New Hong Kong security law an “unconscionable” threat to judicial independence, says IBA

The imposition of the law could lead to violations of the ‘one country, two systems’ rule

New Hong Kong security law an “unconscionable” threat to judicial independence, says IBA

The International Bar Association (IBA) has condemned the new Hong Kong security law passed through by the National People’s Congress in Beijing yesterday.

The Law Society Gazette reported that congress had approved a “draft decision on establishing and improving the legal system and enforcement mechanisms for the Hong Kong Special Administrative Region to safeguard national security.” A total of 2,878 deputies from all over China voted in favour of the proposed legislation, with one opposing.

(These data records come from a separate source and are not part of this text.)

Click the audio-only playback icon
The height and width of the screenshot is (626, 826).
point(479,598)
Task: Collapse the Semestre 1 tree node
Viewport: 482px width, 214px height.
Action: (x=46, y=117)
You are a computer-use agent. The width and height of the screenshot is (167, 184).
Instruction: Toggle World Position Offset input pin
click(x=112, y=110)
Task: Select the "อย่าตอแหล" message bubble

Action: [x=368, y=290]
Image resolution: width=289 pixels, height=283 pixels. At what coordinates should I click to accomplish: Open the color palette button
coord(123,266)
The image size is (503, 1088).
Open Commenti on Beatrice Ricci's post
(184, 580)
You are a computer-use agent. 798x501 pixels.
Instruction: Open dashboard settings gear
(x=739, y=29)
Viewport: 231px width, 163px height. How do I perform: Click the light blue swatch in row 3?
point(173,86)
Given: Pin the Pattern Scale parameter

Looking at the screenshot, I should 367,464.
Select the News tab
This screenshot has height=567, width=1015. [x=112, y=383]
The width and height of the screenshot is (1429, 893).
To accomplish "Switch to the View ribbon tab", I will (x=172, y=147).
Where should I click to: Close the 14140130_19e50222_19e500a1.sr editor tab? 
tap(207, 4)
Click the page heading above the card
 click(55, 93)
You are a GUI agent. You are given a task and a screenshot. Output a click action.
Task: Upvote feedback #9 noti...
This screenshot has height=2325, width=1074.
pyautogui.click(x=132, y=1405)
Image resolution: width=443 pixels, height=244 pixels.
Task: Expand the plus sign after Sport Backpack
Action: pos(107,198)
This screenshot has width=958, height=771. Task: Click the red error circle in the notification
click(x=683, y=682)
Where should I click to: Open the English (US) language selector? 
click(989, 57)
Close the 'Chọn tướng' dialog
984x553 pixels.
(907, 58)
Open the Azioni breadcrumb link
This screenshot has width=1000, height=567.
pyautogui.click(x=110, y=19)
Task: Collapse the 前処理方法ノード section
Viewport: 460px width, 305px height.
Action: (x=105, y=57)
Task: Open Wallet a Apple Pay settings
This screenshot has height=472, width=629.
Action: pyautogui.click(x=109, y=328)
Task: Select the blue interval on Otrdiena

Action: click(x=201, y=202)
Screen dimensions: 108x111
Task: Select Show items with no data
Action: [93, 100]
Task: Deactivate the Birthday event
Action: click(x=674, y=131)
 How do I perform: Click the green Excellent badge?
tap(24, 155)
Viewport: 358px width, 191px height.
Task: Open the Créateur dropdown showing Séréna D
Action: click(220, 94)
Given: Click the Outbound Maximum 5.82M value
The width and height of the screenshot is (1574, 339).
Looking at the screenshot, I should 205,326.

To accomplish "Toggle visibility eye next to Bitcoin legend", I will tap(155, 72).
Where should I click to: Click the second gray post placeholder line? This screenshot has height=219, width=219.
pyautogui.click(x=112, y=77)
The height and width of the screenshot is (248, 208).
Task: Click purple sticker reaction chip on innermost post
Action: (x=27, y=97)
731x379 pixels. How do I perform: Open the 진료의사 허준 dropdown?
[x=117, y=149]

Six deputies abstained from voting on the matter.

“This threat to judicial independence is unconscionable,” IBA President Horacio Bernades Neto and IBA Human Rights Institute (IBAHRI) director Helena Kennedy QC said in a joint statement.

The association said that this step would lead to Beijing imposing on Hong Kong from a legal standpoint, violating the “one country, two systems” rule under which the latter has been operating since 1997.

“We are concerned that the central and city government security agencies will establish a presence in Hong Kong under the guise of national security, and that Hong Kong’s foreign judges, who sit on the Court of Final Appeal to ensure international standards are met, will no longer be allowed to adjudicate on cases of national security,” Neto and Kennedy said.

The IBA and IBAHRI expressed concern that the proposed law was a move to further restrict the rights of peaceful protestors, directly contravening “obligations to uphold rights under the Basic Law and International Human Rights Law, including Article 27 of the Basic Law which grants Hong Kong residents the ‘freedom of speech, of the press and of publication; freedom of association and of demonstration’,” the association said.

US, UK, Australian and Canadian governments have also expressed their disagreement with Beijing’s decision, noting that the implementation of the security law would disregard Hong Kong’s autonomy since there was no direct input from the country’s legislative body, judiciary or people.

“No reasonable person can assert today that Hong Kong maintains a high degree of autonomy from China, given facts on the ground,” US Secretary of State Mike Pompeo said.

Pompeo said that the move would also threaten Hong Kong’s special trading status.